「【大きなかぶの肉詰め】は、文字通り大きなかぶを使っているので、家族で仲良く分け合って食べる料理なんですよ」

 ふと、りんごおじさんが言った。目線の先には、琥太郎君に大きい方を取り分ける琥太郎君のお父さんの姿があった。

「これからは寂しい想いをさせないように、父ちゃん頑張るからな!」
「分かったって。いいから食べようぜ!」


 そんな楽しそうな親子の会話が聞こえて来て、ましろはつい、「もしもお父さんが家を出ていかなかったら……」と考えてしまった。
 お父さんとましろの二人だけだったら、お父さんはどんな言葉をかけてくれただろう。

『ましろが寂しくないように、父さん頑張るよ』とか?

 あの、ガラス玉みたいな目で?

 ダメだ、想像できない……と、ましろはぼんやりとモヤがかったイメージを首をぶんぶんと振って、思いっきり振り払った。昔のこと過ぎて、もう好きとか嫌いとか、そういう感情があるわけじゃない。それは、お母さんがお父さんの悪口を一度も言わなかったからかもしれない。

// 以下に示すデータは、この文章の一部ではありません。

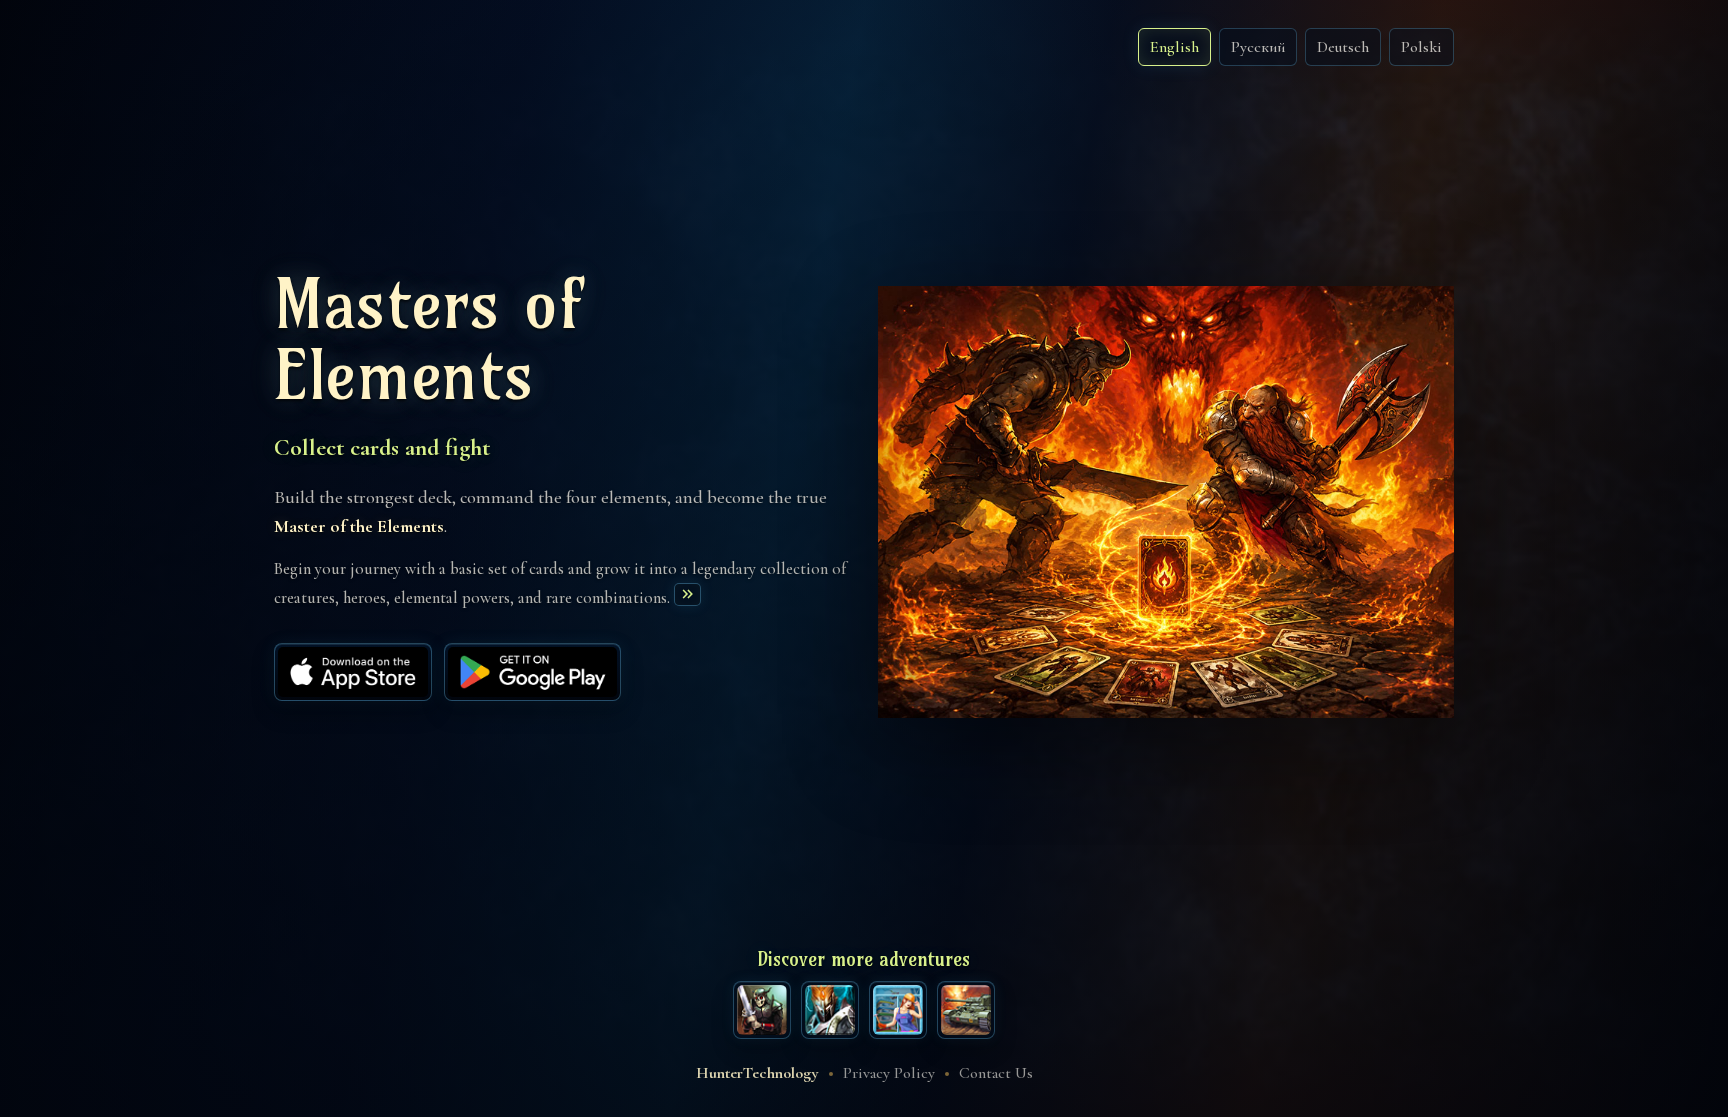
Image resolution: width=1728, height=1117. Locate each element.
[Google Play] (533, 672)
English (1174, 47)
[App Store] (353, 672)
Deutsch (1343, 47)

 けれど、少しだけ。ましろの心の中には、今でも少しだけお父さん――美鏡七人(みかがみななひと)さんのスペースが残っていて、それはどうしてもなくなることがない。

 元気、なのかなぁ……。



 ***
 琥太郎君たちを見送り、ましろとりんごおじさんはマンションに帰った。

 そして、ましろがきれいに片付けたダイニングテーブルに、《りんごの木》で作った【大きなかぶの肉詰め】とパンの残りを並べて、晩ごはんの始まりだ。

「お味はいかがですか?」
「う~ん! すっごくおいしい! お肉がジューシーだね!」

 ましろは、りんごおじさんが切り分けてくれたかぶの肉詰めを、ぱくぱくと口に運んだ。

「わたしとりんごおじさんも、仲良く分け合って食べてるね!」

 ましろはパッと思いつくままに言ったが、言ってから少し恥ずかしくなった。

 でも、いいか。そうだもんね。

 ましろは、りんごおじさんがましろのためにご飯を作ってくれている姿を見るたびに、胸があたたかくなっていた。

 お母さんでもお父さんでもないし、出会って間もないけど、りんごおじさんがわたしを大切にして想ってくれてること、分かってるからね。